While the evolution of platform and riser technologies, in next-generation drill ships, and in adding subsea processing to production capabilities involve incredibly complex solutions, their successful application continues to rely on ROVs that can keep pace and allow those technologies to be realised.
The basic challenge of physically placing an ROV into the deep water areas necessary to perform its tasks involves doubling the operating depths—from the 2500 metres of traditional WROVs to depths closer to 4000 and even 5000+ metres. One can readily appreciate the increasing size, weight, and powering capacity of an umbilical cable to support this activity.
An umbilical cable for ROVs must meet a range of mechanical and environmental requirements not commonly experienced in other applications. Deepwater temperatures are typically between 0 and 3°C. Also of concern are pressures: the pressure of ocean water exceeds 2900 psi (2000 N/cm2) at 2000 meter’s depth. Adding the long lengths of the cables and the need to withstand twisting and other movements, you can see the tensile loads on the cable are quite challenging.
Packaging the required elements in an umbilical assembly involves protecting them both mechanically and environmentally. At the same time, the design should be no larger or heavier than necessary and should be flexible to accommodate the movement of the ROV. Umbilical cables typically also serve as the main lift cable for ROV. The design challenge is to manage the tradeoffs between achieving a mechanically robust cable and minimizing size and weight.[Page Break]
Given the complexity of the design and the mission critical need for reliability, only a handful of companies have earned the trust of the global ROV community to produce such cables.
Smaller, lighter cables simplify shipboard deployment by reducing the space required for winching equipment and cable storage. Since deepwater umbilical cables are several thousand metres long, a 10 per cent reduction in a cable’s diameter can significantly reduce the required deck space.
A high-performance umbilical cable typically contains multiple types of elements to handle power, control, video, and telemetry. Thus you will find a mixture of larger conductor power cables, twisted-pair and multi-conductor elements, coaxial cable, and fibre-optic cable in various combinations to meet the specific needs of the application.
An umbilical cable is typically constructed in several concentric layers. Fig. 1 shows a type of construction designed by TE Connectivity that combines power, multimode and single-mode fibre-optic cables, and a shielded quad cable in a double-armoured cable. [Page Break]
As you can see this is a complex design and it is important that all elements work together in harmony to provide the required power, data and mechanical criteria. Each layer is defined not by function, but by the diameter of each cable element to maintain concentricity.
Some cables, for example, may have power cables near the core’s centre, while others have them in outer layers. Maintaining concentricity is important both to clean, efficient winching and to achieving rugged flexibility.
Each layer is wrapped with a tape, typically an aluminium/polymer tape, and voids are typically filled with water-blocking materials.

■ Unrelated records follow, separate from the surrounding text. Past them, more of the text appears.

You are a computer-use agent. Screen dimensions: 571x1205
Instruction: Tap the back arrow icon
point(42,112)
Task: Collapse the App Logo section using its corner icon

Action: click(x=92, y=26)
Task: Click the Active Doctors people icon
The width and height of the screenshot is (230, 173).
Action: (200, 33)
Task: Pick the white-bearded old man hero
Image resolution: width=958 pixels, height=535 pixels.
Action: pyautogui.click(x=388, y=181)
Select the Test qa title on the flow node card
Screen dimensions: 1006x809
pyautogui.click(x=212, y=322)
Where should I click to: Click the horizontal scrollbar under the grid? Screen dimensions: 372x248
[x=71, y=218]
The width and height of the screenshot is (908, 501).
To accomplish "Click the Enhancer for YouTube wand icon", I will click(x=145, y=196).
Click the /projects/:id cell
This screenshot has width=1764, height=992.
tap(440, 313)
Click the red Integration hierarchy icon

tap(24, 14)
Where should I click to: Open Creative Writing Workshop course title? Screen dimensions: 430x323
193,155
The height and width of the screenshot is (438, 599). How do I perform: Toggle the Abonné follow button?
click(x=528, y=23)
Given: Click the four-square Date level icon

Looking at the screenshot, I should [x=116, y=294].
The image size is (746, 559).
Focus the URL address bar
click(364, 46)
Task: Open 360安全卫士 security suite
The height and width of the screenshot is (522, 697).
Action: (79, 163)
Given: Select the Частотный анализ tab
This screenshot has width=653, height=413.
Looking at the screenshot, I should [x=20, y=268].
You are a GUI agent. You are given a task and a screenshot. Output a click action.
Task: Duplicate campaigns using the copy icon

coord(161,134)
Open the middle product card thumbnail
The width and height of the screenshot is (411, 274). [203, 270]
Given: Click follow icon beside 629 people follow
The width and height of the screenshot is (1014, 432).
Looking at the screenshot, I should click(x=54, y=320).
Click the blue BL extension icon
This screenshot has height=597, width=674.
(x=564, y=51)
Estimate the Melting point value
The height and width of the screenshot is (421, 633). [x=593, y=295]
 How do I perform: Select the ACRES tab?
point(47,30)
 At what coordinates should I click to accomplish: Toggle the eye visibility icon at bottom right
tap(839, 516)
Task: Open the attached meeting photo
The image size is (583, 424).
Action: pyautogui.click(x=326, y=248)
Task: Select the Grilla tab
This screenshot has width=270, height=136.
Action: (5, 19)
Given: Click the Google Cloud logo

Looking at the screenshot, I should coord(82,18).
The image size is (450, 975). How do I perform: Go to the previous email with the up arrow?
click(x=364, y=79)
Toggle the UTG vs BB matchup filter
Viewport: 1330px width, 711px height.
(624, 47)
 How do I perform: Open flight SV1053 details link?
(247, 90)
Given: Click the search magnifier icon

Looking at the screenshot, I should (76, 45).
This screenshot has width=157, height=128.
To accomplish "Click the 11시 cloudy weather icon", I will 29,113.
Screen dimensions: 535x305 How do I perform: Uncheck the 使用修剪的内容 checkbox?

Not called out in Fig. 1 are drain wires and fillers. These are added as necessary.
The outer armouring serves as both strength members and core protection; it functions to disengage the cable elements from the overall tensile load placed on the cable.
The cable is 1.670 inches (42.42mm) in diameter. Its weight in water is 2771 pounds per 1000 feet (4123kg/km). It has a working load 35,000 pounds (156kN) and a bend radius of 33 inches (84cm). The bend radius is most important to the diameter of the sheave. Using the cable at smaller bend radii can increase fatigue resistance and shorten the service life.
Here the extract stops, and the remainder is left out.